■ **What you are asked to do**: Using the listing below, output only the lines from the one that contains "Switch to multi-column week view" through the one that contains "Task: Click the Recording Delay slider handle", inclusive, exactly as given and without images.

■ **Information shown**:
Segment Open

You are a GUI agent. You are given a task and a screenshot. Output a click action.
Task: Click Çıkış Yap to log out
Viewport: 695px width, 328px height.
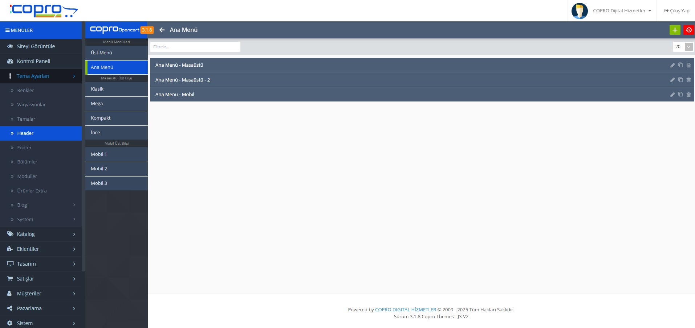pyautogui.click(x=676, y=11)
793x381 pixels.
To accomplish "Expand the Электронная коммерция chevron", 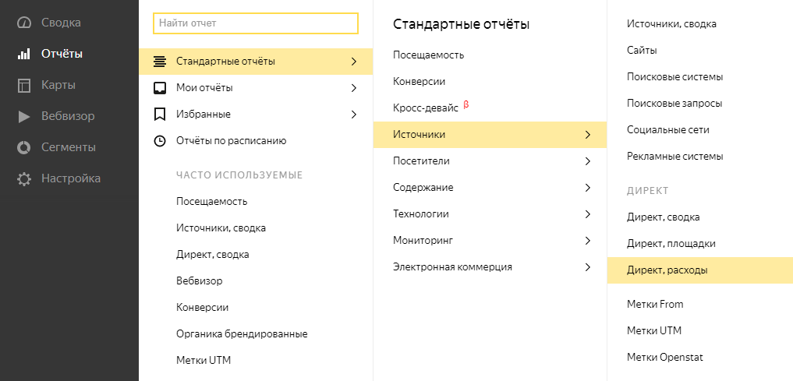I will [587, 267].
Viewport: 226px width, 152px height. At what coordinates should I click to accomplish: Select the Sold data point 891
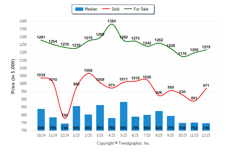pos(194,101)
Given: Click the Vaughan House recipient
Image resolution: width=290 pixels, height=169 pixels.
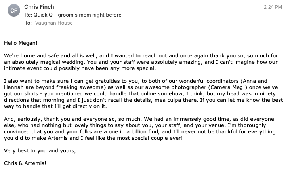Looking at the screenshot, I should coord(54,23).
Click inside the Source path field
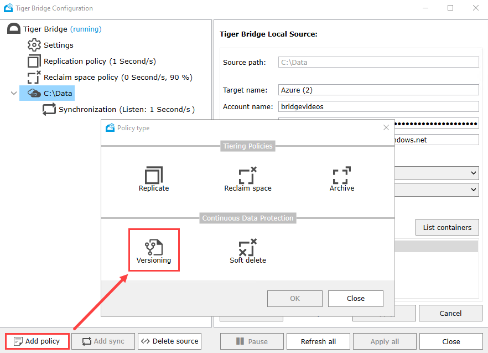This screenshot has height=353, width=488. [x=378, y=62]
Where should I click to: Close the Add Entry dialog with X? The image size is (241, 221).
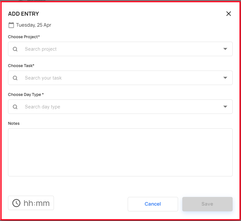click(228, 14)

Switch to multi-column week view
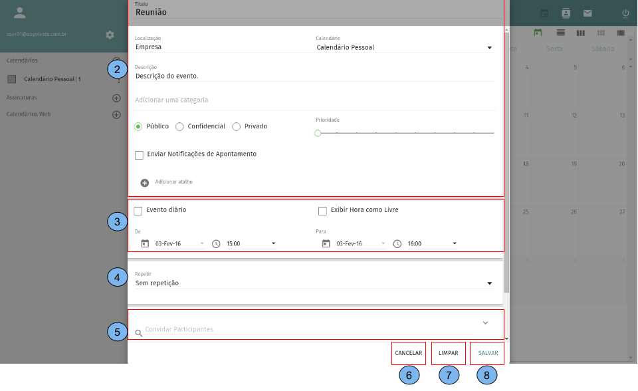click(580, 33)
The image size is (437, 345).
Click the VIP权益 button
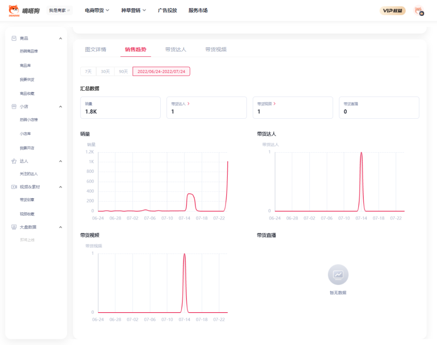point(392,11)
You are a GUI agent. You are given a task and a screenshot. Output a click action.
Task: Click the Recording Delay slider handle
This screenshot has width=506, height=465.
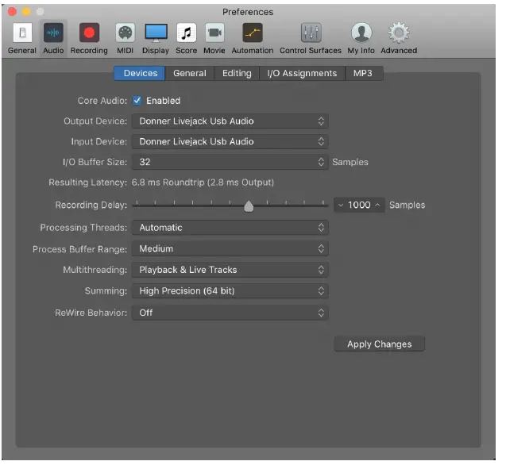click(249, 206)
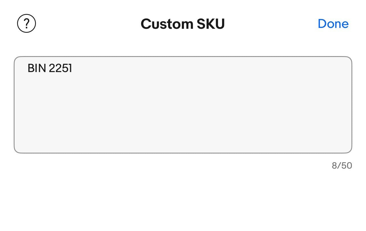The image size is (366, 231).
Task: Save the SKU by clicking Done
Action: [x=333, y=24]

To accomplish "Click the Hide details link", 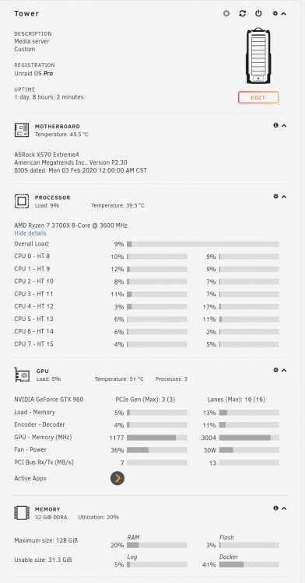I will pos(30,233).
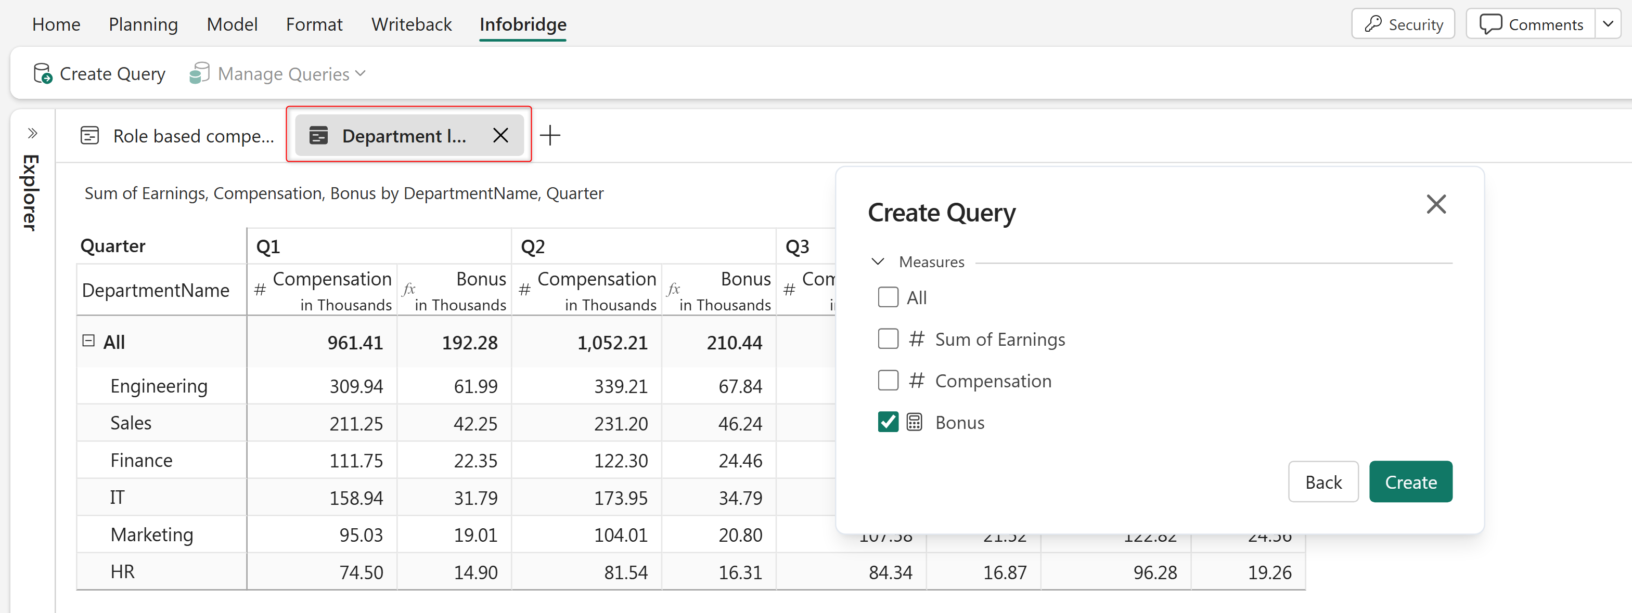This screenshot has height=613, width=1632.
Task: Expand the Explorer panel with double chevron
Action: [32, 133]
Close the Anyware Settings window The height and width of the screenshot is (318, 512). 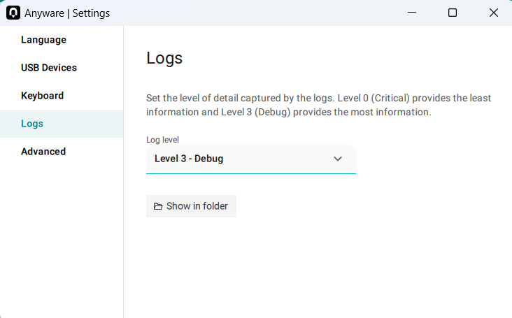click(x=493, y=13)
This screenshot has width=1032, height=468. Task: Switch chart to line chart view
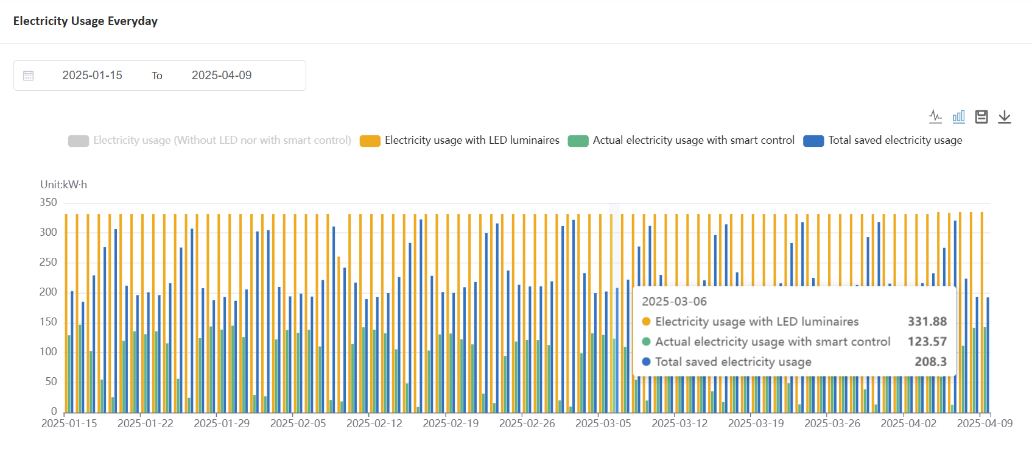[935, 116]
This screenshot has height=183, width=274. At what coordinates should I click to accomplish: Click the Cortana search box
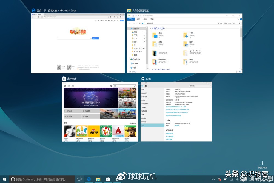point(41,179)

Segment Closed

■ **Answer below**:
Switch to multi-column week view
click(580, 33)
The image size is (437, 345).
Click the VIP权益 button
point(392,11)
You are a GUI agent. You are given a task and a screenshot. Output a click action.
Task: Click the Recording Delay slider handle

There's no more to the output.